EXERCISE:
Take the lines below between the one holding "Screen dimensions: 2000x1250" and the one holding "Given: Click the search magnifier icon", inclusive, and copy them exactly. Add nothing.

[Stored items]
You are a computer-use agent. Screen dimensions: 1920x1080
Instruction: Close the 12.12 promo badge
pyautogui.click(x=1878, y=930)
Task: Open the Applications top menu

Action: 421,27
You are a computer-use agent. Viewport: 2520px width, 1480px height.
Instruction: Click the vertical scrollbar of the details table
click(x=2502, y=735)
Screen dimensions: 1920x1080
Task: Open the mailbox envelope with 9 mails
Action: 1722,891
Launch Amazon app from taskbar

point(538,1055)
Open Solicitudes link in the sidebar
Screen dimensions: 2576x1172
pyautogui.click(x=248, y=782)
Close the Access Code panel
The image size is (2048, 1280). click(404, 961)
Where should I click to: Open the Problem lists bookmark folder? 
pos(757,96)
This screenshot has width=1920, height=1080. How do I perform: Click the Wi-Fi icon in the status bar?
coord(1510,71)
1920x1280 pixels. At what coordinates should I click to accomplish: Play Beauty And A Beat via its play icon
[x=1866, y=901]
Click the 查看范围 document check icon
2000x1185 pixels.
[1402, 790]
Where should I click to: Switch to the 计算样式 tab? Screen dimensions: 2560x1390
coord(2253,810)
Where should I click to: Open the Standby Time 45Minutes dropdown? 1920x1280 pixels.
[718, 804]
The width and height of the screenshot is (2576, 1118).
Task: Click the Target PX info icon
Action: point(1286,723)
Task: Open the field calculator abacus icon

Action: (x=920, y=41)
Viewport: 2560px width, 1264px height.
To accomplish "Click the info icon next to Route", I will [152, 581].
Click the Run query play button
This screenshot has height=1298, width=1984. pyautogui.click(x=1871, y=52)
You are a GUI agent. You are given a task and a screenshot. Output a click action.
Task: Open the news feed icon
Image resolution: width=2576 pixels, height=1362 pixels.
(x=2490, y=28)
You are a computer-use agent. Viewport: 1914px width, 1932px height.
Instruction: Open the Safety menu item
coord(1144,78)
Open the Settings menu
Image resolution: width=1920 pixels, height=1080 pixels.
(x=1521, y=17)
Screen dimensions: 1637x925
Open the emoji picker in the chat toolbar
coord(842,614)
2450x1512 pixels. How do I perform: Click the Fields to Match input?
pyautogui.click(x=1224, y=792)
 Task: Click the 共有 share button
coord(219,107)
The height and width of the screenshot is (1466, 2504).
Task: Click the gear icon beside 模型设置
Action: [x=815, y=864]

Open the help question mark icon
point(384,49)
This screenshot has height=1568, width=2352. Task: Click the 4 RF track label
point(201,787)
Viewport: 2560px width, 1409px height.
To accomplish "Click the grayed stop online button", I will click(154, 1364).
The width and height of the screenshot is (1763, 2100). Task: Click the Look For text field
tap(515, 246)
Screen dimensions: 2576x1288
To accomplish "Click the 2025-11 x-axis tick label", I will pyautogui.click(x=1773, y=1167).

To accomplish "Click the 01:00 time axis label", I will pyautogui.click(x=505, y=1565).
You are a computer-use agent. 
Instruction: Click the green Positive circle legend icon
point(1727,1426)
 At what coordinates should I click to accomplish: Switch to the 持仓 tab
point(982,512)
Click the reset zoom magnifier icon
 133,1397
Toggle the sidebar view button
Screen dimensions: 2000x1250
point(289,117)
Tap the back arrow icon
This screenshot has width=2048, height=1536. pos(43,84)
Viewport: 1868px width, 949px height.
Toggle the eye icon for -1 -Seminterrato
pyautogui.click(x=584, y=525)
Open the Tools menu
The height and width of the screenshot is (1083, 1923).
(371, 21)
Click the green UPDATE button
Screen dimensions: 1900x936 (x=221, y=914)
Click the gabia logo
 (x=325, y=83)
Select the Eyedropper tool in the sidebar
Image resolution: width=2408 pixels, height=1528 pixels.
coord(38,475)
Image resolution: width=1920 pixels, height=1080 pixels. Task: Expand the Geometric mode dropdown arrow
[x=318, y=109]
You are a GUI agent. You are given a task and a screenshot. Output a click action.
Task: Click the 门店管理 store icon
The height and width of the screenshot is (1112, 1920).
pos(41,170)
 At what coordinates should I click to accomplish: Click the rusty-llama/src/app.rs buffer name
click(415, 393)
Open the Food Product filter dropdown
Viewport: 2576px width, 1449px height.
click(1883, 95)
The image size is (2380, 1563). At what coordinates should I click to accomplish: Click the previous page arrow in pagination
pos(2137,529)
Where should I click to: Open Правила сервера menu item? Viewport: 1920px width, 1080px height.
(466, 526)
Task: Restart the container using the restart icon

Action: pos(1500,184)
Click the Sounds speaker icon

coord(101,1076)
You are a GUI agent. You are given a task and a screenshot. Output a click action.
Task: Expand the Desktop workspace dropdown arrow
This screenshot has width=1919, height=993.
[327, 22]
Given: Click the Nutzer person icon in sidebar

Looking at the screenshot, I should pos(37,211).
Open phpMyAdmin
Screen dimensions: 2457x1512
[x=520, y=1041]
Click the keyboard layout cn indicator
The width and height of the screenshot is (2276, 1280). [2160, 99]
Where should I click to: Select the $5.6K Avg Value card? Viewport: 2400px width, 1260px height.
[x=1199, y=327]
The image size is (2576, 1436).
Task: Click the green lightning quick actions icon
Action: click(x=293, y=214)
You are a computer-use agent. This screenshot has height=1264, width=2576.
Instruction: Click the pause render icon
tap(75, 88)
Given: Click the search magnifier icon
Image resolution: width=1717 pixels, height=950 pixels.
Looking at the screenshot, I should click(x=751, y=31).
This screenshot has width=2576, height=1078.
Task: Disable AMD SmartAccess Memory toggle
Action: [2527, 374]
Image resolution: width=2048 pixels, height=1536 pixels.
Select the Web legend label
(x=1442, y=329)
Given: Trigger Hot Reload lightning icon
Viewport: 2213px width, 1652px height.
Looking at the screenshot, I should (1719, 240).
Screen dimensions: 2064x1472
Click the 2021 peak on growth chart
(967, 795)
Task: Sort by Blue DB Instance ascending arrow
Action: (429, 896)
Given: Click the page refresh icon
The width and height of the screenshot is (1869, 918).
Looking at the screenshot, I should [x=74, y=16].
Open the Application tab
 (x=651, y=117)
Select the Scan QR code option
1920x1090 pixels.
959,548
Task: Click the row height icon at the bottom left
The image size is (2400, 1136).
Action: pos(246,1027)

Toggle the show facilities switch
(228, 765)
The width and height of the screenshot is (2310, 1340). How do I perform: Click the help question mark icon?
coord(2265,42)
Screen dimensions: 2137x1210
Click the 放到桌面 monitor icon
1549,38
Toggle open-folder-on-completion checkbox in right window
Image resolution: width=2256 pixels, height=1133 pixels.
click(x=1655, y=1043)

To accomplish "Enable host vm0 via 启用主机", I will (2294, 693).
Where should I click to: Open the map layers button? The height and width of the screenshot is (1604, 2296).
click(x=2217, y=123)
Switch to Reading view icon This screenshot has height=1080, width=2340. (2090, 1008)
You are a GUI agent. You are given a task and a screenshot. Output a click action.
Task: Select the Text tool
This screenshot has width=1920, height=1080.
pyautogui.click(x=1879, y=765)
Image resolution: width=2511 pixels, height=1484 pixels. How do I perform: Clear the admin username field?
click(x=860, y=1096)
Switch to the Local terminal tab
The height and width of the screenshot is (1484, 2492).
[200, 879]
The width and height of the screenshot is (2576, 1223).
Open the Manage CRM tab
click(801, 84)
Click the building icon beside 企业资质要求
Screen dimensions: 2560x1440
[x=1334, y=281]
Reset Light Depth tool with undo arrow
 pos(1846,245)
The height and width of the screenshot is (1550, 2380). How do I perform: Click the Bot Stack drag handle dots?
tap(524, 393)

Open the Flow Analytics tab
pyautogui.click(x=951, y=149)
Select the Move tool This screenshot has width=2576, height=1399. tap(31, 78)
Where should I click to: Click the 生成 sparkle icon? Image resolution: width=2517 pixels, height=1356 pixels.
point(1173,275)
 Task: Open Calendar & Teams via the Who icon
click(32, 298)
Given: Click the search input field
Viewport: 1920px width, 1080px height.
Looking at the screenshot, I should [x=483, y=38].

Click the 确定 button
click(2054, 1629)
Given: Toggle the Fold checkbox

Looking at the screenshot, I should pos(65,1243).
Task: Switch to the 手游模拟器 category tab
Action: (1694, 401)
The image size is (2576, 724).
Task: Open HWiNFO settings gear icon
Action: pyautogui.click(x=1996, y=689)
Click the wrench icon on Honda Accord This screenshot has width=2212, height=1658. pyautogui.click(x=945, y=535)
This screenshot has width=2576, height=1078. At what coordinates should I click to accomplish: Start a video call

FINISHED TASK:
Screen dimensions: 2000x1250
point(289,117)
Tap the back arrow icon
This screenshot has width=2048, height=1536. pos(43,84)
Viewport: 1868px width, 949px height.
Toggle the eye icon for -1 -Seminterrato
pyautogui.click(x=584, y=525)
Open the Tools menu
The height and width of the screenshot is (1083, 1923).
(371, 21)
Click the green UPDATE button
Screen dimensions: 1900x936 (x=221, y=914)
Click the gabia logo
 (x=325, y=83)
Select the Eyedropper tool in the sidebar
Image resolution: width=2408 pixels, height=1528 pixels.
coord(38,475)
Image resolution: width=1920 pixels, height=1080 pixels. Task: Expand the Geometric mode dropdown arrow
[x=318, y=109]
You are a GUI agent. You are given a task and a screenshot. Output a click action.
Task: Click the 门店管理 store icon
The height and width of the screenshot is (1112, 1920).
pos(41,170)
 At what coordinates should I click to accomplish: Click the rusty-llama/src/app.rs buffer name
click(415, 393)
Open the Food Product filter dropdown
Viewport: 2576px width, 1449px height.
click(1883, 95)
The image size is (2380, 1563). At what coordinates should I click to accomplish: Click the previous page arrow in pagination
pos(2137,529)
Where should I click to: Open Правила сервера menu item? Viewport: 1920px width, 1080px height.
(466, 526)
Task: Restart the container using the restart icon

Action: pos(1500,184)
Click the Sounds speaker icon

coord(101,1076)
You are a GUI agent. You are given a task and a screenshot. Output a click action.
Task: Expand the Desktop workspace dropdown arrow
This screenshot has width=1919, height=993.
[327, 22]
Given: Click the Nutzer person icon in sidebar

Looking at the screenshot, I should pos(37,211).
Open phpMyAdmin
Screen dimensions: 2457x1512
[x=520, y=1041]
Click the keyboard layout cn indicator
The width and height of the screenshot is (2276, 1280). [2160, 99]
Where should I click to: Select the $5.6K Avg Value card? Viewport: 2400px width, 1260px height.
[x=1199, y=327]
The image size is (2576, 1436).
Task: Click the green lightning quick actions icon
Action: click(x=293, y=214)
You are a computer-use agent. This screenshot has height=1264, width=2576.
Instruction: Click the pause render icon
tap(75, 88)
Given: Click the search magnifier icon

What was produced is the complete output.